In contrast, Jesus isn’t afraid of reality. He isn’t afraid of doubts, or downtime, or disappointment, or boredom — in fact, I might even claim that he finds boredom, disappointment, and doubt critical to spiritual growth."
"The Christian life begins by receiving. We don’t know much about receiving in North America. For most of us, life is what you make of it. “What do you do?” – or for youth, “What are you going to do?’ – is often the first question we ask when we meet someone. For too many of us, our response to this questions becomes the basis of our identity. To live, in North America, is to do. The imagined purpose of life, both inside and outside the Christian church, is to become efficient and productive. Life is measured by the success of our individual efforts and ingenuity.
By contrast, a life of love is open-ended. Love isn’t in a hurry to get somewhere; it doesn’t live for the end result. Love takes pleasure in the here and now. Love seeks relationships. Love is not a means to an end. Love is its own reward. Paul writes that live is patient and kind; it bears all things, hopes all things, endures all things (1 Cor 13:4-7). If God is love (1 John 4:7-8), then these characteristics are not descriptions of love, but also descriptions of the God who is alive and working within every moment.

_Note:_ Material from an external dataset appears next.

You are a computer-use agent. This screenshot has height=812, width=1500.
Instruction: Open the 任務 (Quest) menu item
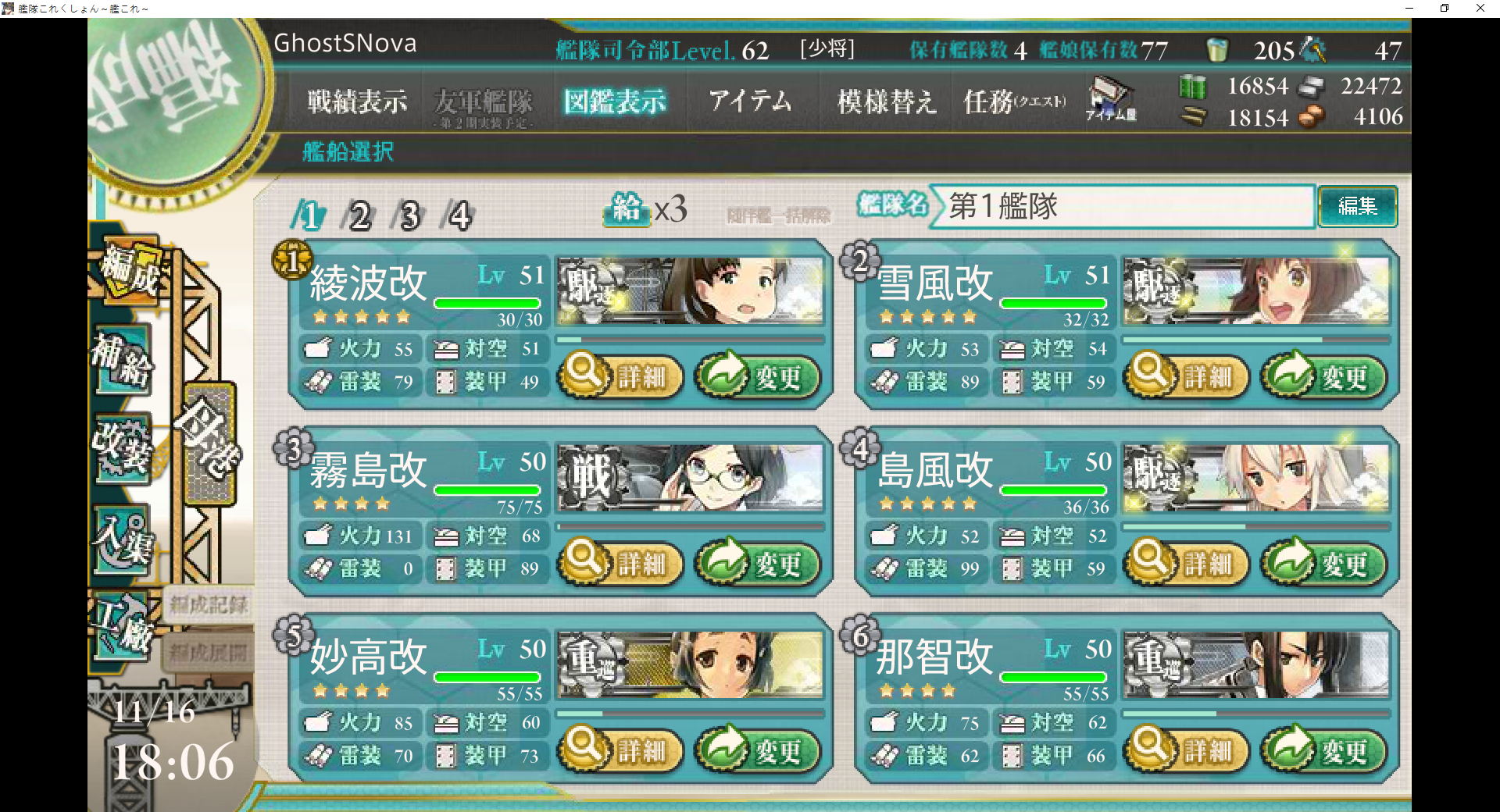tap(1014, 102)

Jesus is the best teacher of how to live a life of love. One of the most significant differences between Jesus and other people is that Jesus is a good receiver. He receives food from a cheating tax collector. How allows a prostitute to pour expensive oil on his feet. He is willing to receive from God.”
“Rather than treat God as a means to an end, these disciplines and exercises invited one to “be” with God, to move inside and seek the presence of God without expectation. This was new to me, and in direct contrast to a Christian upbringing that, until then, was focused on words, moral principles, and good works, It had never occurred to me to actually seek to be with God, to open myself to God without an end in mind.